Exercise aim: A copy is needed of each line in the records that has the word "computer".

Provided data:
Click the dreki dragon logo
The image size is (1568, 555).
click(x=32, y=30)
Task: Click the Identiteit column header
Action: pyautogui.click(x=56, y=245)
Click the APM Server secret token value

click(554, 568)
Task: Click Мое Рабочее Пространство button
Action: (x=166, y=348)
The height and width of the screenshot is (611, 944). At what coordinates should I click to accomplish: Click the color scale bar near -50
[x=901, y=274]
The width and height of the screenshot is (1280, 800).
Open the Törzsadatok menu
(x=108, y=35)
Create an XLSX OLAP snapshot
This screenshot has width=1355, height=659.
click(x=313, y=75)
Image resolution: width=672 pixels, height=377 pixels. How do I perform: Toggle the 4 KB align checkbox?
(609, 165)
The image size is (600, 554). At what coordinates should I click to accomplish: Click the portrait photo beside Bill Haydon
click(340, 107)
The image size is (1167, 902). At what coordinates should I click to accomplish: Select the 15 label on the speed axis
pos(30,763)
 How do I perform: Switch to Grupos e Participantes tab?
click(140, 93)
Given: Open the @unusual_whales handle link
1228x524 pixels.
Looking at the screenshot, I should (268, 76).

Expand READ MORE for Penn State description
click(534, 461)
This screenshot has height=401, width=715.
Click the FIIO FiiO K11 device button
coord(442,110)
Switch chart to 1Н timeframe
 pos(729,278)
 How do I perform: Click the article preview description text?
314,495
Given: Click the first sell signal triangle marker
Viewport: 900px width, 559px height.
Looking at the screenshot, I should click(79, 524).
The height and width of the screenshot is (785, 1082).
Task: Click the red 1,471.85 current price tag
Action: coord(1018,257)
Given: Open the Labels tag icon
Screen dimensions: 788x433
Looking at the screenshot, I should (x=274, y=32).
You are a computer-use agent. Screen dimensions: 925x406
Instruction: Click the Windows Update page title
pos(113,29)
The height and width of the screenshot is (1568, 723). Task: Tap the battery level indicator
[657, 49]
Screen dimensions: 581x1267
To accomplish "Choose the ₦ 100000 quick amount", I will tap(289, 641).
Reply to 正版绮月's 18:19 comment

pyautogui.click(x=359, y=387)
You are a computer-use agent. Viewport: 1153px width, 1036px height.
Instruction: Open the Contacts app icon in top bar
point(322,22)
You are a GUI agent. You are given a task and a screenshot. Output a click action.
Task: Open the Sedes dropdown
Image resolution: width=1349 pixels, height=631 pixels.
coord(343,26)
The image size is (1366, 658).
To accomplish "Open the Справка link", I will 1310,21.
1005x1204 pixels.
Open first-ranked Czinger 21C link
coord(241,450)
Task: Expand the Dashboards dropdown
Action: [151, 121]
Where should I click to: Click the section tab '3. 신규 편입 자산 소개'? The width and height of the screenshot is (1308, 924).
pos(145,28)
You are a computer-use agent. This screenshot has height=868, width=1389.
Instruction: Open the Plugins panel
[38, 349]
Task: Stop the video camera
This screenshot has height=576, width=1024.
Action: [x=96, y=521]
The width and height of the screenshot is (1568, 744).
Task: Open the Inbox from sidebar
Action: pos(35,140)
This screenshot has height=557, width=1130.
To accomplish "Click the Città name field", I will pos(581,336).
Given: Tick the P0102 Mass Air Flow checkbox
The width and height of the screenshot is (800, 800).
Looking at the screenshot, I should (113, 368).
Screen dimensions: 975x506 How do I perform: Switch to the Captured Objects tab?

Solution to this exercise:
You are a computer-use agent. Screen dimensions: 925x406
You are a computer-use agent. Viewport: 1153px width, 1036px height.
You are a computer-use agent. This screenshot has height=868, width=1389.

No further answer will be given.